Seasonal autoregressive (SAR) models have many applications in different fields, such as economics and finance. It is well known in the literature that these models are nonlinear in their coefficients and that their Bayesian analysis is complicated. Accordingly, choosing the best subset of these models is a challenging task. Therefore, in this paper, we tackled this problem by introducing a Bayesian method for selecting the most promising subset of the SAR models. In particular, we introduced latent variables for the SAR model lags, assumed model errors to be normally distributed, and adopted and modified the stochastic search variable selection (SSVS) procedure for the SAR models.
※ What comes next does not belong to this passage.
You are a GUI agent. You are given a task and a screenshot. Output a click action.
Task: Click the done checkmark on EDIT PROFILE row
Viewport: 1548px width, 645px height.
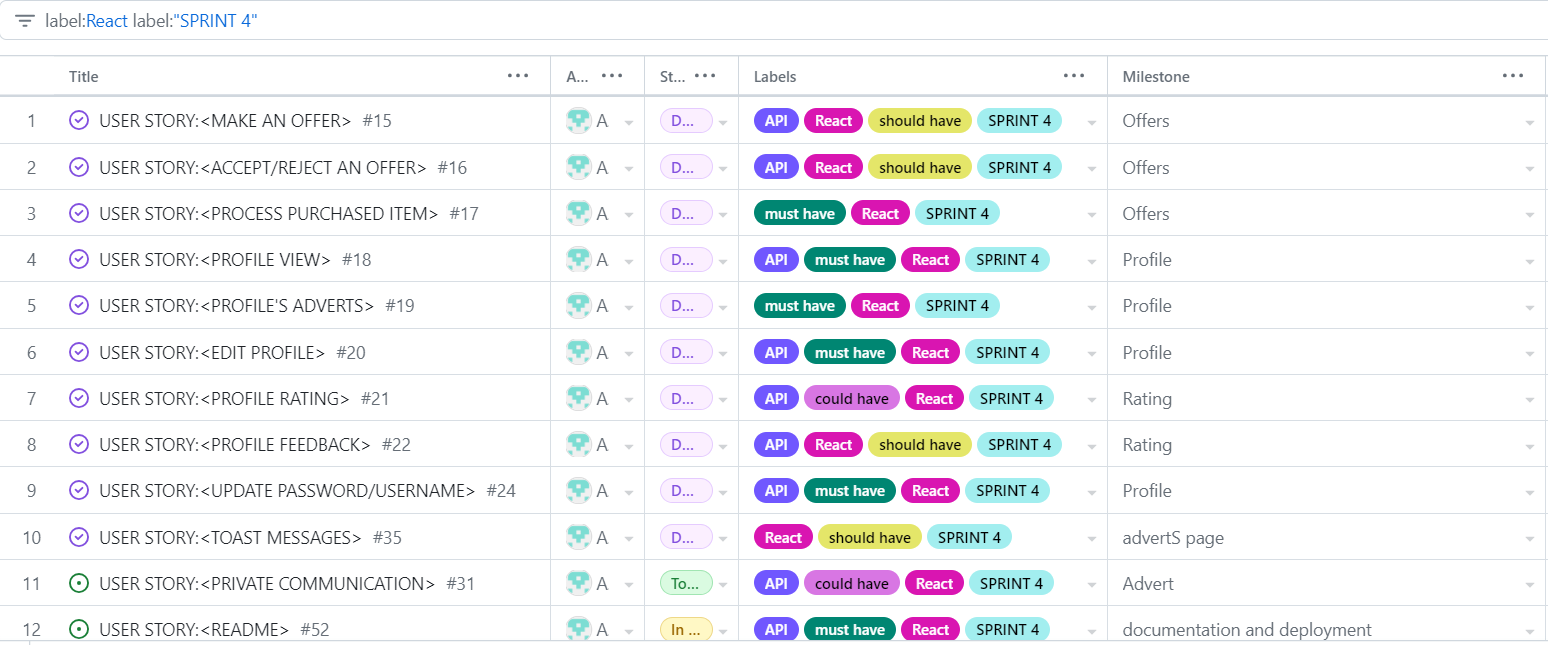[79, 351]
Thus, we derived full conditional posterior distributions of the SAR model parameters in the closed form, and we then introduced the Gibbs sampler, along with SSVS, to present an efficient algorithm for the Bayesian subset selection of the SAR models. In this work, we employed mixture–normal, inverse gamma, and Bernoulli priors for the SAR model coefficients, variance, and latent variables, respectively. Moreover, we introduced a simulation study and a real-world application to evaluate the accuracy of the proposed algorithm.

Suggested Citation

  • Ayman A. Amin & Walid Emam & Yusra Tashkandy & Christophe Chesneau, 2023. "Bayesian Subset Selection of Seasonal Autoregressive Models," Mathematics, MDPI, vol. 11(13), pages 1-13, June.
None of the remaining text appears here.